The number of staff working in the NHS rose last year – but it also included a rise in the number of managers.
The annual NHS census found 34,301 extra people – 32,586 full-time – were working in the service compared with the previous year.
This included an extra 5,309 doctors, 6,646 extra nurses and 2,123 extra allied health professionals.
However, the number of managers also increased by 1,665 – almost doubling their number in the past 10 years. There were 39,391 managers in 2005 – up from 20,842 in 1995.
The figures show more than 1.3 million people were employed in the NHS in 2005, compared with a million in 1995.

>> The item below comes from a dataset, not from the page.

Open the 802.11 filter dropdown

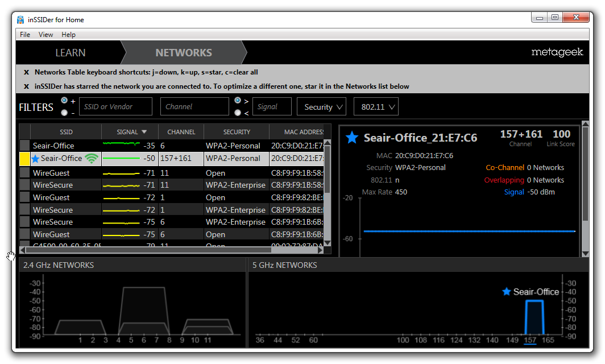(x=376, y=106)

Health secretary Patricia Hewitt said there had been record increases in NHS staff in recent years – but she now expected the size of the total workforce to stabilise.
The emphasis in future would be on deploying staff in new ways to deliver a more personalised service for patients, she said.
Dave Prentis, general secretary of health service union Unison, said: “The latest reforms have increased administration and bureaucracy and the need to employ more managers. It would be far better to use the money [for] frontline services.”
But Gill Morgan, chief executive of the NHS Confederation, said the NHS was under-managed.
“The private sector, on average, has much higher levels of managerial staff. The NHS deals with more than one million patients a day. That level of complexity takes a lot of managing so that doctors and nurses can get on with their job,” she said.